Sim. Não vamos chegar ao net zero sem soluções baseadas na natureza, sem acabar com o desmatamento. A máquina mais poderosa que temos de eliminação de gases de efeito estufa hoje é a natureza.

A Terra é um sistema único. E nas empresas a governança também será a mesma. Se você tiver um fornecedor de alimentos, não vai querer saber só que tipo de energia ele usa, mas se ele desmatou, que fertilizantes usa, como está a saúde do solo.

Ninguém desenvolve um novo produto para o clima e outro para a natureza. A integração é natural.

Como vou ganhar o mesmo dinheiro dependendo menos da natureza? Como faço com mais circularidade? Como substituo certos insumos? É um olhar muito mais holístico e muito mais profundo, que vai ao coração do modelo de negócio.

Por mais que seja tudo interdependente, a crise climática parece dominar todas as atenções. Isso é um motivo de preocupação?
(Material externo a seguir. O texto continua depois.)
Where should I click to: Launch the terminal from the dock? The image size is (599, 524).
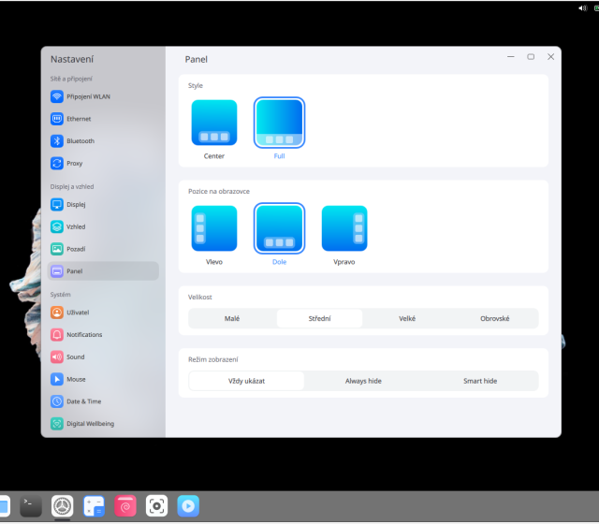pos(31,506)
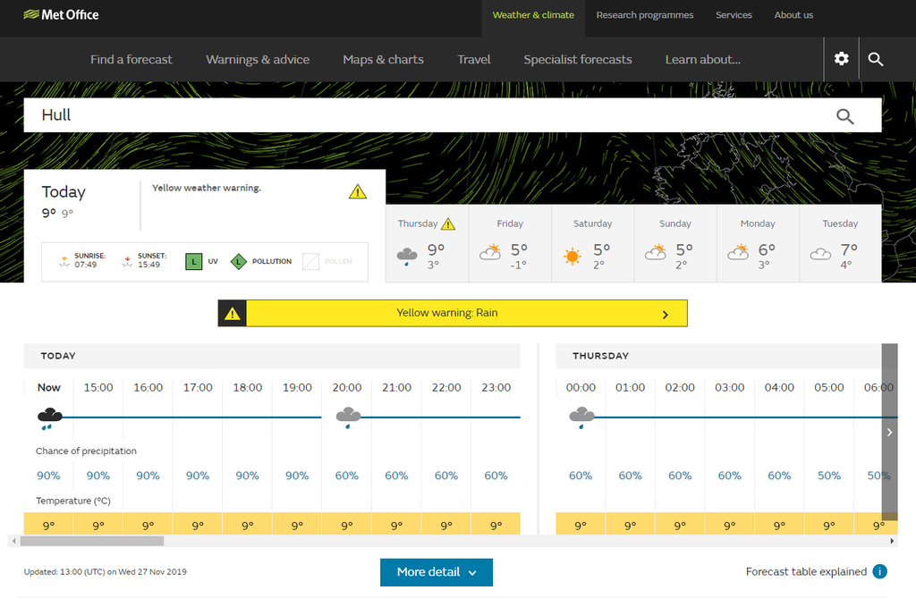Click the horizontal scrollbar thumb under the forecast

(91, 541)
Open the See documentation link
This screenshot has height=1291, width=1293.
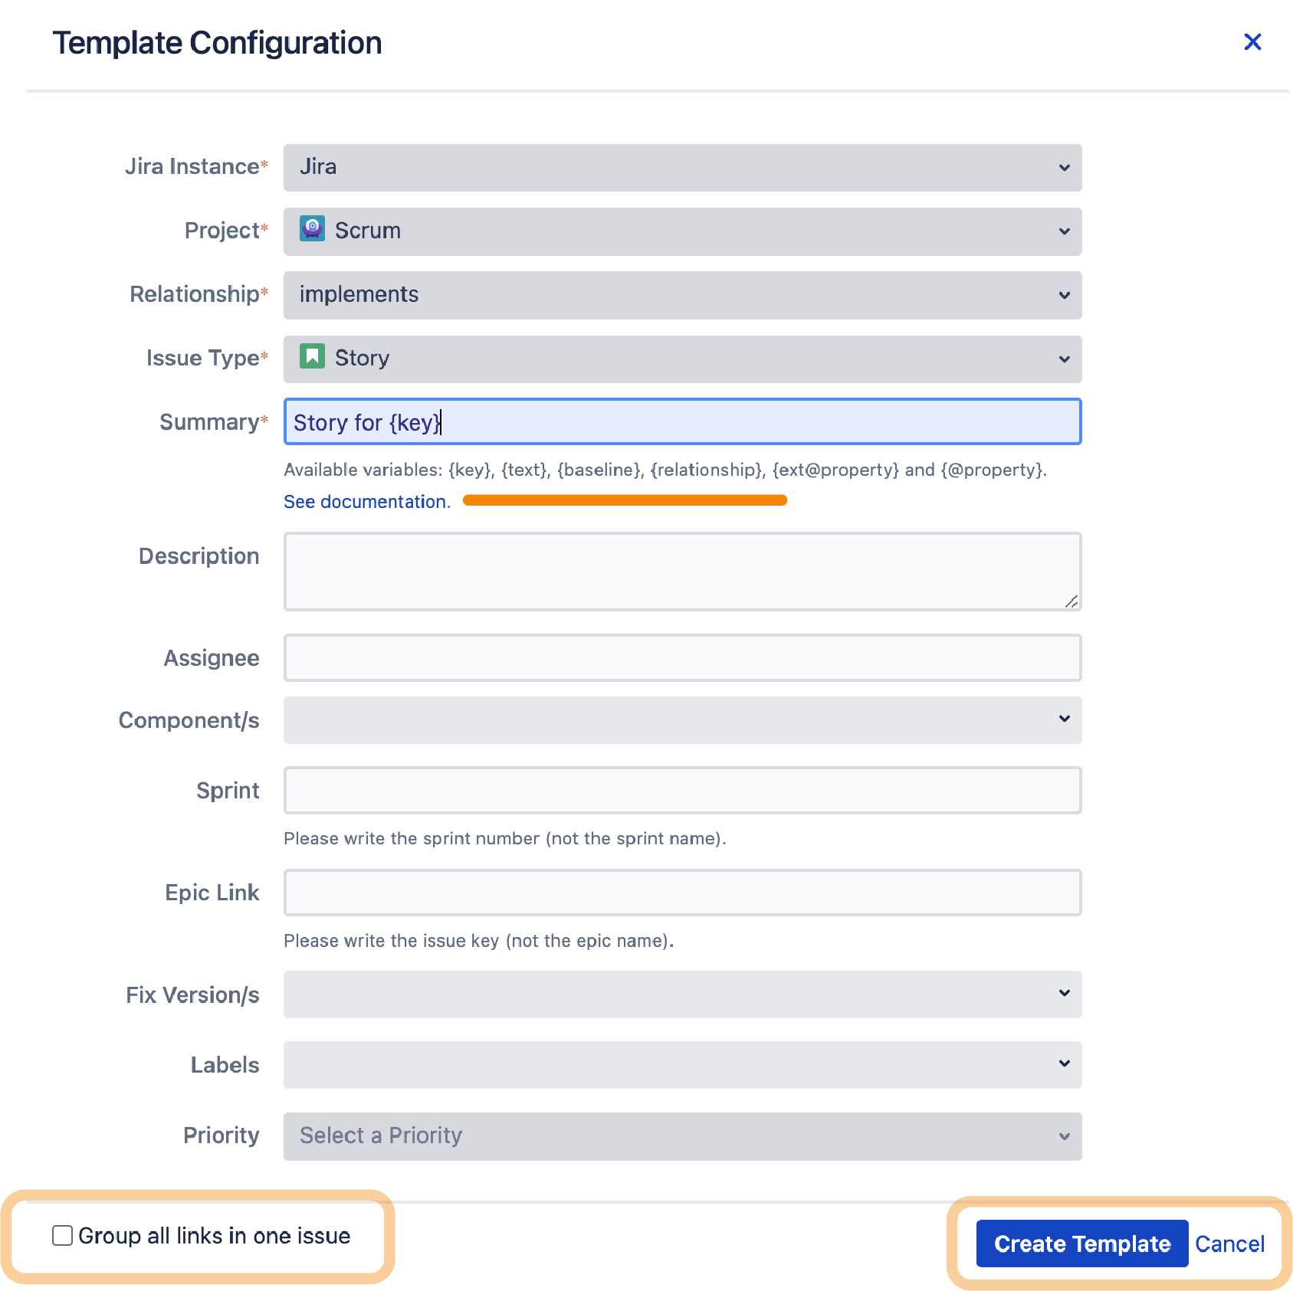tap(364, 501)
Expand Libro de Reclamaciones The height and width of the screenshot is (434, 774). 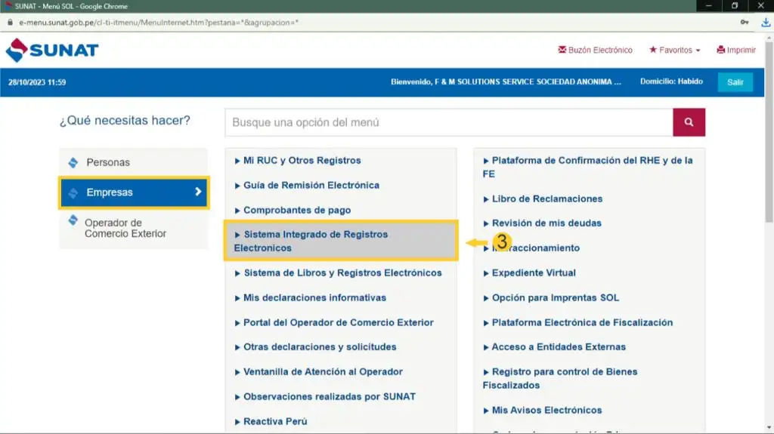point(546,199)
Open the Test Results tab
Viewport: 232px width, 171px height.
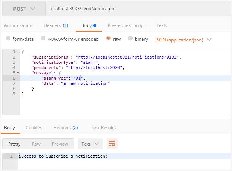[x=103, y=127]
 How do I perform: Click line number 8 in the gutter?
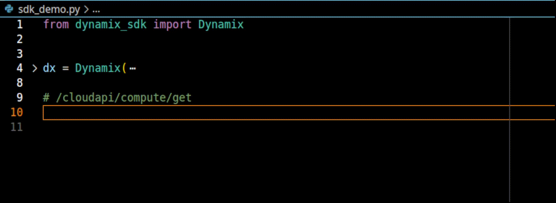pos(20,83)
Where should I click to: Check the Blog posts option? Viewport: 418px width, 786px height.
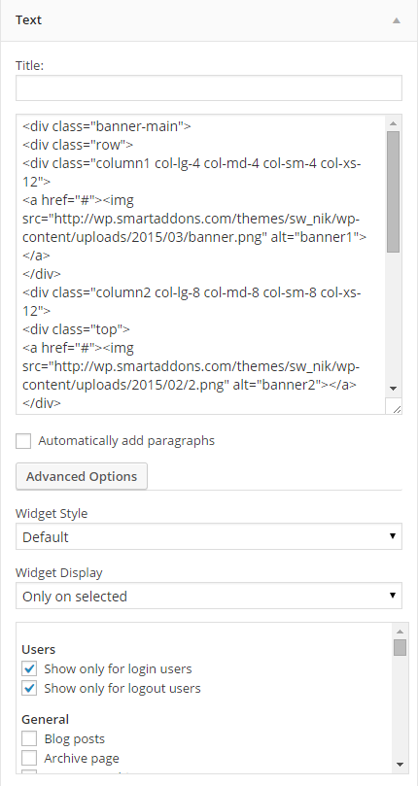(29, 738)
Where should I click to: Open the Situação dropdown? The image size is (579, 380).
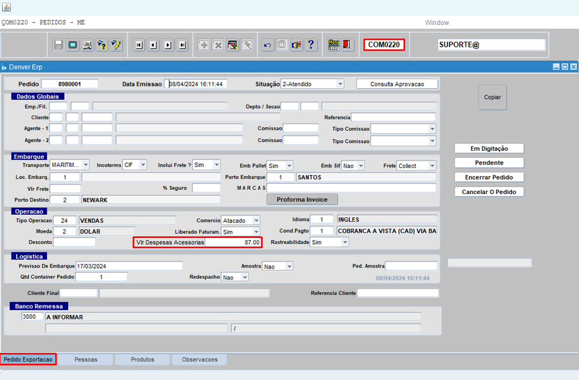[x=339, y=84]
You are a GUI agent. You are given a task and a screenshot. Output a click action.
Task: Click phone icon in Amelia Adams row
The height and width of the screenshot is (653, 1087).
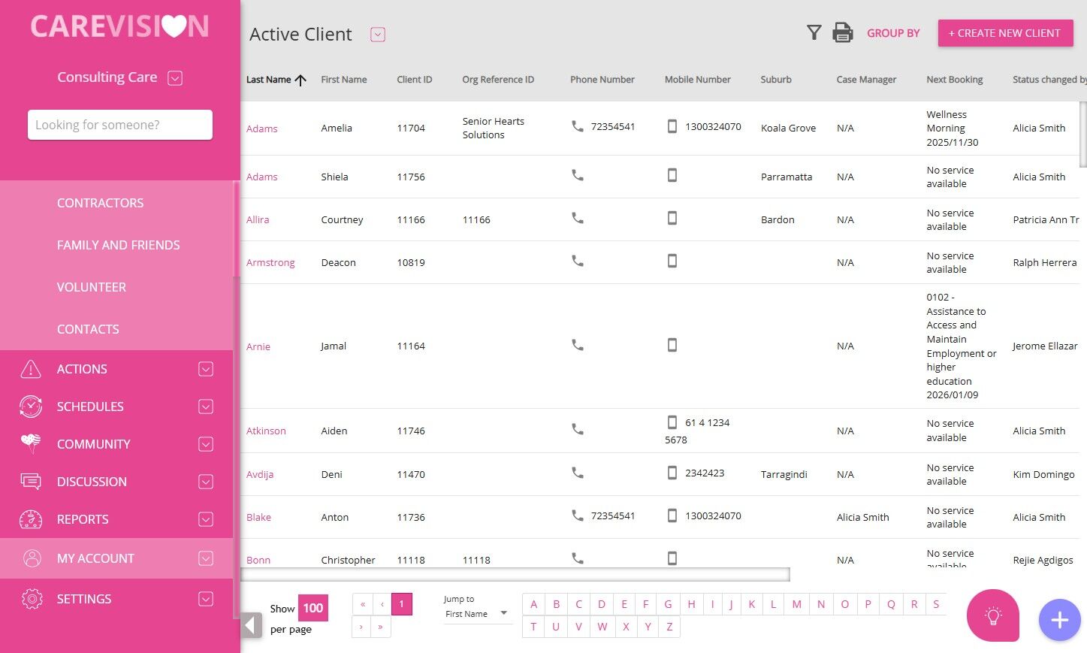(578, 126)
Talvez por ser mais fácil medir o consumo de energia, gases de efeito estufa e métricas de equivalência de CO2, o clima foi o primeiro a se priorizar.
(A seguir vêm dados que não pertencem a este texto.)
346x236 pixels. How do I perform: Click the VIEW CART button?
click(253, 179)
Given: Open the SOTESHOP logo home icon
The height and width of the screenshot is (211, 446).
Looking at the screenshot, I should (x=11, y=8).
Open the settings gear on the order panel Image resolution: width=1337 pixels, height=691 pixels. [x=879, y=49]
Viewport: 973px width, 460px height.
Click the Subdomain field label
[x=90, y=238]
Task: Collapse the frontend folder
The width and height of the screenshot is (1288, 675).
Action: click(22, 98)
Mas isso é positivo, não uma preocupação. Estamos aproveitando o que já se construiu ao longo dos últimos anos. E a natureza está no centro das atenções, vimos isso na recente Semana do Clima, em Nova York (realizada em setembro).

O Brasil tem uma das matrizes energéticas mais limpas do mundo, e acesso a vastos recursos naturais. Os reportes de natureza parecem uma grande oportunidade para as empresas daqui, não?

Sem dúvida. Existe uma enorme oportunidade para países mega biodiversos como o Brasil ou a Colômbia. É o nosso principal ativo e onde temos um diferencial competitivo em comparação com o resto do mundo.

O capital natural é a oportunidade para que os modelos de negócio e o setor financeiro do Brasil estejam um passo à frente. Transparência e evolução na gestão vão proteger esse capital natural.

E você vai poder atrair o capital financeiro internacional. Eu poderia te mostrar todos os fundos de pensão, fundos soberanos, grandes investidores que se comprometeram a gerar resultados positivos para a natureza.

As empresas que podem mostrar esses resultados de conservação, de regeneração ou de modelos de negócio positivos para a natureza estão em nossos países.

Não se trata mais de fluxos financeiros interessados em mão-de-obra mais barata. Agora podemos competir cuidando do nosso principal ativo.